WHAT YOU ARE ASKED TO DO:
Please copy each line from the entries that contains the string "Berlin".

Items from a dataset

=====

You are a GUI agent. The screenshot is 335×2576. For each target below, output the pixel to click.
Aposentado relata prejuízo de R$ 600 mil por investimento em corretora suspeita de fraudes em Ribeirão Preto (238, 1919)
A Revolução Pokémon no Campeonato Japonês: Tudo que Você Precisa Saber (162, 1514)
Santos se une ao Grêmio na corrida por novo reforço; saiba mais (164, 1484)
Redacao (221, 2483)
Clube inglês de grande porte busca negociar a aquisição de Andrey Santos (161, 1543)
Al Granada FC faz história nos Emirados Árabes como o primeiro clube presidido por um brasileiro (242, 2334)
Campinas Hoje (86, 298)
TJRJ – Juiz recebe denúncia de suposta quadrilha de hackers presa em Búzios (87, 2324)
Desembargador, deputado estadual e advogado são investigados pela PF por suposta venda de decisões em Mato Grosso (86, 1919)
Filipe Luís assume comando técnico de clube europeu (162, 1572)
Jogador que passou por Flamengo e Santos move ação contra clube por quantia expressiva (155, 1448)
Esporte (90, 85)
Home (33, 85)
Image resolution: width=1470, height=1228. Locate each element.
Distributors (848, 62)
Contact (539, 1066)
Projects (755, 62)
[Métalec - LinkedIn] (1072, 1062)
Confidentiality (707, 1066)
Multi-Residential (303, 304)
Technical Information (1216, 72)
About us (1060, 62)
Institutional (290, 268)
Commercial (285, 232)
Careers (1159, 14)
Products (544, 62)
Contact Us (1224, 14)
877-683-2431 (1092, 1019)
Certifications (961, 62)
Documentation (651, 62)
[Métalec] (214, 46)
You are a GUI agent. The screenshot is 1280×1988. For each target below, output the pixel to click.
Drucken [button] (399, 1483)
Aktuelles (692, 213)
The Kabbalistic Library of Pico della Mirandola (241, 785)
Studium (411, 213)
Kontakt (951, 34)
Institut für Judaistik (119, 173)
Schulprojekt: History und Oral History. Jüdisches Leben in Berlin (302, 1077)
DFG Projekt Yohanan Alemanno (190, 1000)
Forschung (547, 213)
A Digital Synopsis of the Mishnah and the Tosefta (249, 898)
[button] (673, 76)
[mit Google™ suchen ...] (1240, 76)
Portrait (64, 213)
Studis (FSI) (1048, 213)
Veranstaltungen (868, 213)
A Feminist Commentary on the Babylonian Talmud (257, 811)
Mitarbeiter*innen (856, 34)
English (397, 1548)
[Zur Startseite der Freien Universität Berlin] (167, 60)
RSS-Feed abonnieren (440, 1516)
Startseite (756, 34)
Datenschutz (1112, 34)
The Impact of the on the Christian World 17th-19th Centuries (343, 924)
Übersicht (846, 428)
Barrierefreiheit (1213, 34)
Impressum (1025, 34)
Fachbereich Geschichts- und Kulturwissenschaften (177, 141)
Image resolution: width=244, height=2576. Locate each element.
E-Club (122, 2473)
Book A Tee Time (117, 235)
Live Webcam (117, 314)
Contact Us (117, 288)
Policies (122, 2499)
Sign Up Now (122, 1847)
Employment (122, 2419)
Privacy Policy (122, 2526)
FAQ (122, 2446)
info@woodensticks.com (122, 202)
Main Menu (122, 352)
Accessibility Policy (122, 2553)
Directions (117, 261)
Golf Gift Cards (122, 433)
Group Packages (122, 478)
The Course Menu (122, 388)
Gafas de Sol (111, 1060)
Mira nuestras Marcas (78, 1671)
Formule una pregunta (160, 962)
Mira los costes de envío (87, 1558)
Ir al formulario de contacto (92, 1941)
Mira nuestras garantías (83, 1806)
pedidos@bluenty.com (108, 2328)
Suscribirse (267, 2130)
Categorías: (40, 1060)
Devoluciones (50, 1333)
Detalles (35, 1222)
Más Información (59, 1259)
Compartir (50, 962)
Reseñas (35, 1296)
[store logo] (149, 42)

=====

ANSWER TO THIS PROBLEM:
Schulprojekt: History und Oral History. Jüdisches Leben in Berlin (302, 1077)
[Zur Startseite der Freien Universität Berlin] (167, 60)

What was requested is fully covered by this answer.